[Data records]
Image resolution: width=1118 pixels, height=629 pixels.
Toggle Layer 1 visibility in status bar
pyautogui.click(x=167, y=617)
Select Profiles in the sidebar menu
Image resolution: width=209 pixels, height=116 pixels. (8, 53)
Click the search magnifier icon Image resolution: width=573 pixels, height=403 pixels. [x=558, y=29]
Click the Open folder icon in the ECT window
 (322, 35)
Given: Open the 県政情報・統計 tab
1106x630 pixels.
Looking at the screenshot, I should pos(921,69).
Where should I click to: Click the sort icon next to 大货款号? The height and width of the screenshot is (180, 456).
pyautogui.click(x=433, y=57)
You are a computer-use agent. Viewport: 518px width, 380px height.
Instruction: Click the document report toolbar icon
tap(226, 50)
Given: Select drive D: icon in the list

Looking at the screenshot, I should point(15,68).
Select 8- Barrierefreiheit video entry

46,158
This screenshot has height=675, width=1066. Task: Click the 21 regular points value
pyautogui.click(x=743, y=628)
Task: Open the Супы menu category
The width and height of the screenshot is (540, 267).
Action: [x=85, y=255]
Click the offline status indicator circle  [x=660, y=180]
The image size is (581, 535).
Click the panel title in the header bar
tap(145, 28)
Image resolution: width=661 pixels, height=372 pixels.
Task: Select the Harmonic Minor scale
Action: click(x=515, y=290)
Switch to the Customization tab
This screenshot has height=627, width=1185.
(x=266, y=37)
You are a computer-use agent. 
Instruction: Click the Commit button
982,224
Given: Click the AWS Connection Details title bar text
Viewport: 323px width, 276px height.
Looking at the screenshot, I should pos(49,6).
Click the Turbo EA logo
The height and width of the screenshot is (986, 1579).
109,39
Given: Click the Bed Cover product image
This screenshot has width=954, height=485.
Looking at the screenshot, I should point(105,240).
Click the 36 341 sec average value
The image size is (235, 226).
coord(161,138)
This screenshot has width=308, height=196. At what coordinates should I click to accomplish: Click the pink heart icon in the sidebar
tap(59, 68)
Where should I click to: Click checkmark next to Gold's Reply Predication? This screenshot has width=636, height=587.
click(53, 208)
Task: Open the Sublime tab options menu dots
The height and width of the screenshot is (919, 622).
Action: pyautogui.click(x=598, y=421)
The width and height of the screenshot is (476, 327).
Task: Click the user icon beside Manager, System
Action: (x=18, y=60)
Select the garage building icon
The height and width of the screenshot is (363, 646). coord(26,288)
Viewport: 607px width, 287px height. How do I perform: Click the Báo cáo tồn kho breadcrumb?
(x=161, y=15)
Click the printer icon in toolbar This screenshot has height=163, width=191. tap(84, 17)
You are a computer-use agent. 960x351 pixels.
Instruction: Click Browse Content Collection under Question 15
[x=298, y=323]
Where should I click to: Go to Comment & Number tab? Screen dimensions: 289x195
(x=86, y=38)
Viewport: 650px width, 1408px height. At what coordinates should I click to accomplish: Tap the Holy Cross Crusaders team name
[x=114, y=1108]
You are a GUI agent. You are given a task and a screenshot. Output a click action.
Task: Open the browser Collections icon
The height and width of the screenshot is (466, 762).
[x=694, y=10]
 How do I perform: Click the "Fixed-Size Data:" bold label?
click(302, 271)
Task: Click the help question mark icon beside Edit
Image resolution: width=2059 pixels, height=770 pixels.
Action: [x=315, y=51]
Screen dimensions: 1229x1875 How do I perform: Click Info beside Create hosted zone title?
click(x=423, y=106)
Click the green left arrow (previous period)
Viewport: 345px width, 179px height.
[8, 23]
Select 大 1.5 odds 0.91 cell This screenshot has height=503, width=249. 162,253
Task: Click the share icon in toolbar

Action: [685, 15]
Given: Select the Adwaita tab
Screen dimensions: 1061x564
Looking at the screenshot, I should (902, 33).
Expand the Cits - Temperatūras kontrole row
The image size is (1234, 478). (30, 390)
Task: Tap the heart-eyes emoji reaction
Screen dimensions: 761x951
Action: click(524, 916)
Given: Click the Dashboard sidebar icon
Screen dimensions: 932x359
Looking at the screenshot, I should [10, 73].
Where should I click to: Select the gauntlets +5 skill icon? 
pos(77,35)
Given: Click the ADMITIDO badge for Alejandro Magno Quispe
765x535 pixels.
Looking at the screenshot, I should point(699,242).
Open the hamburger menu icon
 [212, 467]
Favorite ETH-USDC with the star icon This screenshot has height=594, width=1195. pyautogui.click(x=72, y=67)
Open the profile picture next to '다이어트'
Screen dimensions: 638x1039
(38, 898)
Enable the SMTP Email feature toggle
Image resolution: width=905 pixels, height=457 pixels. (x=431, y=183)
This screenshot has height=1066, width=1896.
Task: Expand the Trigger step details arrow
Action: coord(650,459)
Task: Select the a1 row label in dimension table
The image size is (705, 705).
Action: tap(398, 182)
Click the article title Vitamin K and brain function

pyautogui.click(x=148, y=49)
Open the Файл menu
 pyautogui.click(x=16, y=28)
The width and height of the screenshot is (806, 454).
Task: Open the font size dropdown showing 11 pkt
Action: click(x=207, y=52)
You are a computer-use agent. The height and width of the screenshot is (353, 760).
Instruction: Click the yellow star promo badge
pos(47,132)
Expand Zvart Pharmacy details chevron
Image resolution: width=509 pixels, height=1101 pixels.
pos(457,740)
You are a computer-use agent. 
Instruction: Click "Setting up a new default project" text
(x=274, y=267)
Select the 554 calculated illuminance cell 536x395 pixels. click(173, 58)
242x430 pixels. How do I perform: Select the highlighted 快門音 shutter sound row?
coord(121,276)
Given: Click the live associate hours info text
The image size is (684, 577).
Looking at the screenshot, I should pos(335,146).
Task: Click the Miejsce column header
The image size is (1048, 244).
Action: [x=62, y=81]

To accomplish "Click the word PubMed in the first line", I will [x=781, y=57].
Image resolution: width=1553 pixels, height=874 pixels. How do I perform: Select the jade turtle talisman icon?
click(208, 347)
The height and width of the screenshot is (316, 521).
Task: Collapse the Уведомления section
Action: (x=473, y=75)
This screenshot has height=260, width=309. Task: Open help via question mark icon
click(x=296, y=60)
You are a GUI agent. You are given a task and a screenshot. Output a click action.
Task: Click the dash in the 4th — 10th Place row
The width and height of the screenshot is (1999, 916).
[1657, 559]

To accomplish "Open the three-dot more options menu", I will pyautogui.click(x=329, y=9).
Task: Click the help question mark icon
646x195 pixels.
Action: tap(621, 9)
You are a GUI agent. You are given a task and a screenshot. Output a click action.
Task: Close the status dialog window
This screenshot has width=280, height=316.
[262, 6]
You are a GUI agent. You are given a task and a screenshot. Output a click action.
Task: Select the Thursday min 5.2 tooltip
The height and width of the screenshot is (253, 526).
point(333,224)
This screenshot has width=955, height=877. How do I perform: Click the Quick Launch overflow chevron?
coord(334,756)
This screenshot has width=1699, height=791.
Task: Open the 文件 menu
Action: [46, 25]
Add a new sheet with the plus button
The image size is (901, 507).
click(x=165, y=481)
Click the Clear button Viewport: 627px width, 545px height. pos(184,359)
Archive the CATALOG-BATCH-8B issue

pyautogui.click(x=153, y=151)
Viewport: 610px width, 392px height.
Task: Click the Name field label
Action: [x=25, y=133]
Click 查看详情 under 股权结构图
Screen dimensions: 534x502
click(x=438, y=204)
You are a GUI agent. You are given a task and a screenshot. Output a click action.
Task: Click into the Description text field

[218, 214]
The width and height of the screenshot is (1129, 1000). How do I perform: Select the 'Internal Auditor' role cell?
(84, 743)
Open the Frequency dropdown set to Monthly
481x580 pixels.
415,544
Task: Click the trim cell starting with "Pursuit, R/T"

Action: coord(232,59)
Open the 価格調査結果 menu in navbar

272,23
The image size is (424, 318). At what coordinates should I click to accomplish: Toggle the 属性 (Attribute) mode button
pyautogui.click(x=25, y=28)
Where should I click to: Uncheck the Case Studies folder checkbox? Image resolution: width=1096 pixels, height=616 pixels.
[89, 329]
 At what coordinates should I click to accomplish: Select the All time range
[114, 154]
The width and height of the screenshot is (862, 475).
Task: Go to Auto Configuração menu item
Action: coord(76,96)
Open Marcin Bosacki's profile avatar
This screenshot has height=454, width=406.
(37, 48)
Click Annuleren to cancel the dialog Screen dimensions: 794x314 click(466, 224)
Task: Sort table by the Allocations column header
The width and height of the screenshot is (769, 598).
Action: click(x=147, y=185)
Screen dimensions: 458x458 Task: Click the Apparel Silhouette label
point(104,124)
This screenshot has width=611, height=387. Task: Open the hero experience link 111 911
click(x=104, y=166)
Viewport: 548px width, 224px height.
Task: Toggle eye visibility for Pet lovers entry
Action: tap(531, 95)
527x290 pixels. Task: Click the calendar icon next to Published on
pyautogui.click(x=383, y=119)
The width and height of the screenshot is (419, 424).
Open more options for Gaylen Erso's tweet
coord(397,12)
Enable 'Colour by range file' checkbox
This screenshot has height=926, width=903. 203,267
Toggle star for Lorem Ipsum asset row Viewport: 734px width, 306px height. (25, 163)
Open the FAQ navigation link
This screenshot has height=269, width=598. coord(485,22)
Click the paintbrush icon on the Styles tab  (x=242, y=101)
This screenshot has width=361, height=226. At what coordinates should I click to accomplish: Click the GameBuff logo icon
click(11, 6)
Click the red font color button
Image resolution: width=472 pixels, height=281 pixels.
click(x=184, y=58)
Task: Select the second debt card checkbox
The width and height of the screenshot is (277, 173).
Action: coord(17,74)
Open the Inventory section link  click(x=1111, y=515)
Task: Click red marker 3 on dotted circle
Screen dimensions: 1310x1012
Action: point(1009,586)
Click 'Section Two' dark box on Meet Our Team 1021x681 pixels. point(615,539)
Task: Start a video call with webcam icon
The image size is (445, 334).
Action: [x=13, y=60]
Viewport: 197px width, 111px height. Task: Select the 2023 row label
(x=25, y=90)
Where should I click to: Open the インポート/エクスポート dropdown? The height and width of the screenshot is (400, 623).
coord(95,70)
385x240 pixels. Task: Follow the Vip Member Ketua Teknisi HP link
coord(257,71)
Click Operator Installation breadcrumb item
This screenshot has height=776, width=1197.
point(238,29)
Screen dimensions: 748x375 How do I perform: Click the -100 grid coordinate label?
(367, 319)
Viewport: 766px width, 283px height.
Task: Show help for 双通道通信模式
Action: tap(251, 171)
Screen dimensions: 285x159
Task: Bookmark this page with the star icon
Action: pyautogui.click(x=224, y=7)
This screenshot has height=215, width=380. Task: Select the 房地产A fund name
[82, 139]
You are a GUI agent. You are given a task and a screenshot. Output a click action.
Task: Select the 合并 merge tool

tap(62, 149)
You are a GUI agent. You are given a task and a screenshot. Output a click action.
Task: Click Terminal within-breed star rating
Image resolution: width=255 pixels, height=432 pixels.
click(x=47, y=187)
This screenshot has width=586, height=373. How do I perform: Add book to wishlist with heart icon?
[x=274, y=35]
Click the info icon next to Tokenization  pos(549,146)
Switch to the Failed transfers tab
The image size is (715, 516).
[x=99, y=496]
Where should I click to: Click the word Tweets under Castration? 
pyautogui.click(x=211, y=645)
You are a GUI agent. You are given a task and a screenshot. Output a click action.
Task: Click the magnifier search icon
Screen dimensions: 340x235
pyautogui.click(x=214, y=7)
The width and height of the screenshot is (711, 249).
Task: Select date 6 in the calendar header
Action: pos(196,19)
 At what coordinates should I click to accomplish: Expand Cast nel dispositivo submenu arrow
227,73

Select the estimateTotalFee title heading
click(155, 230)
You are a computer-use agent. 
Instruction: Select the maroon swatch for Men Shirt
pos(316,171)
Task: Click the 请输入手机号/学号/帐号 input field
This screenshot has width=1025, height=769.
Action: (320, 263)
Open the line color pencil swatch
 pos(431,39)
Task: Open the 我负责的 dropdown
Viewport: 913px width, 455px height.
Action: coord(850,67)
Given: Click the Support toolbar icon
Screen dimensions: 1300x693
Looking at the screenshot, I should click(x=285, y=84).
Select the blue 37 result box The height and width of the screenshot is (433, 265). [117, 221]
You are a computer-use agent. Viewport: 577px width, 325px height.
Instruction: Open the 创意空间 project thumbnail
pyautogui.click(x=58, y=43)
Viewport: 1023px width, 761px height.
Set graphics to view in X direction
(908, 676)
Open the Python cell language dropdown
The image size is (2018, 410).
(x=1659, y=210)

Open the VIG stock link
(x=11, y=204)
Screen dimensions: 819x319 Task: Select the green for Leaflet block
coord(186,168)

● **Aim of the exercise**:
Only the lines from the one with "Open the line color pencil swatch" through the last line of the records belong in the answer, each copied exactly.

● **Solution below**:
Open the line color pencil swatch
 pos(431,39)
Task: Open the 我负责的 dropdown
Viewport: 913px width, 455px height.
Action: coord(850,67)
Given: Click the Support toolbar icon
Screen dimensions: 1300x693
Looking at the screenshot, I should click(x=285, y=84).
Select the blue 37 result box The height and width of the screenshot is (433, 265). [117, 221]
You are a computer-use agent. Viewport: 577px width, 325px height.
Instruction: Open the 创意空间 project thumbnail
pyautogui.click(x=58, y=43)
Viewport: 1023px width, 761px height.
Set graphics to view in X direction
(908, 676)
Open the Python cell language dropdown
The image size is (2018, 410).
(x=1659, y=210)

Open the VIG stock link
(x=11, y=204)
Screen dimensions: 819x319 Task: Select the green for Leaflet block
coord(186,168)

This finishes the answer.